Experts say efficacy of 1st COVID-19 vaccine dose is a ‘game changer,’ but critics call delay an ‘experiment’
Adam Miller · CBC News · March 6
This is an excerpt from Second Opinion, a weekly roundup of health and medical science news emailed to subscribers every Saturday morning. If you haven’t subscribed yet, you can do that by clicking here.
Danuta Skowronski was poring over Pfizer-BioNTech vaccine data on a Friday night in mid-December when she had an “aha!” moment.
The epidemiology lead at the British Columbia Centre for Disease Control realized she could actually “correct” the data Pfizer had submitted to the U.S. Food and Drug Administration on the effectiveness of just one dose of its vaccine.
In clinical trials, Pfizer couldn’t accurately determine the efficacy of a single shot because participants had already received their second dose after three weeks, and there was no comparative one-dose study done.
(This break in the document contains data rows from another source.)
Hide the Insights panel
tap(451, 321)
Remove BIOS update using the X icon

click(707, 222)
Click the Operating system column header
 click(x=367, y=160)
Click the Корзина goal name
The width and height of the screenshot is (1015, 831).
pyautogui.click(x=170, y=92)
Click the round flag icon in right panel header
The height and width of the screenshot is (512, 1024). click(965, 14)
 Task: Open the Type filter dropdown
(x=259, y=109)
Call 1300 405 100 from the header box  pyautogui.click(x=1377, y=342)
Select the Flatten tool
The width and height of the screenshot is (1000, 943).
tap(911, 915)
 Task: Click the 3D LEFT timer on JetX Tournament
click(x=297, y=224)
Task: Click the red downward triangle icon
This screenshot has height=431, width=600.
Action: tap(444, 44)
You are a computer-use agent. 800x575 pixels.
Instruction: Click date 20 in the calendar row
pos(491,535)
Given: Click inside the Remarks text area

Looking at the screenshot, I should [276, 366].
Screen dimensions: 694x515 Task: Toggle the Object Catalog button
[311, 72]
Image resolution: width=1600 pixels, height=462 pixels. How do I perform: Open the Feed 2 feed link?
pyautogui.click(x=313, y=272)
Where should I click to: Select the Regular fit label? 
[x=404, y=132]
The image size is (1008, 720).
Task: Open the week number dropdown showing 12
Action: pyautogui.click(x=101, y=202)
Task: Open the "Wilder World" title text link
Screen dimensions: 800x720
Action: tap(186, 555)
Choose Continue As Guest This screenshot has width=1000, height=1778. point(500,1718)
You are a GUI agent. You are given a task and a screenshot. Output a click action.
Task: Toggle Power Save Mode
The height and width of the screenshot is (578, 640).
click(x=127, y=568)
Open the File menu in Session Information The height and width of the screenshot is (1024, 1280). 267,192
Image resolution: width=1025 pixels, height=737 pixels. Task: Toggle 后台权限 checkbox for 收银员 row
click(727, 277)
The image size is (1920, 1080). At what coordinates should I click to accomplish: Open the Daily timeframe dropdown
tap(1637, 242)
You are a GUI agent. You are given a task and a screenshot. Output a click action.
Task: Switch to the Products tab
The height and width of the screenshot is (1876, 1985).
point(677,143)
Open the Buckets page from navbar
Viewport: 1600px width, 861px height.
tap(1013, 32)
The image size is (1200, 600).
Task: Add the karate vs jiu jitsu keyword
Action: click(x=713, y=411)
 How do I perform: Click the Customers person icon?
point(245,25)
Pfizer reported an efficacy of 52 per cent for one shot, compared to the more commonly cited 95 per cent after the second.
But Skowronski, who has been working on vaccine effectiveness analyses for more than 15 years, realized the company had included in its analysis the two-week time period immediately after vaccination — before the body’s immune response typically kicks in.
She told CBC News vaccines are never expected to protect “instantaneously,” and that there is always a “grace period” of a couple of weeks that factors into vaccine effectiveness.
“What we found was that they were underestimating the efficacy of the first dose, and rather than the efficacy being 52 per cent, it was actually 92 per cent,” she said. “For us, that was a game changer.”
The finding led the National Advisory Committee on Immunization (NACI) to change the recommended time between doses of COVID-19 vaccines from three weeks to an unprecedented four months.
B.C. announced it would be delaying second doses earlier this week. Ontario, Quebec, Alberta, Manitoba and Newfoundland and Labrador quickly followed suit.
Canada is now an outlier in the global vaccination rollout. No other country in the world has delayed second doses up to four months, and there is no evidence yet on the long-term effect it could have on immunity to COVID-19.
Some scientists say we are venturing into uncharted waters. Others are comfortable with the risk.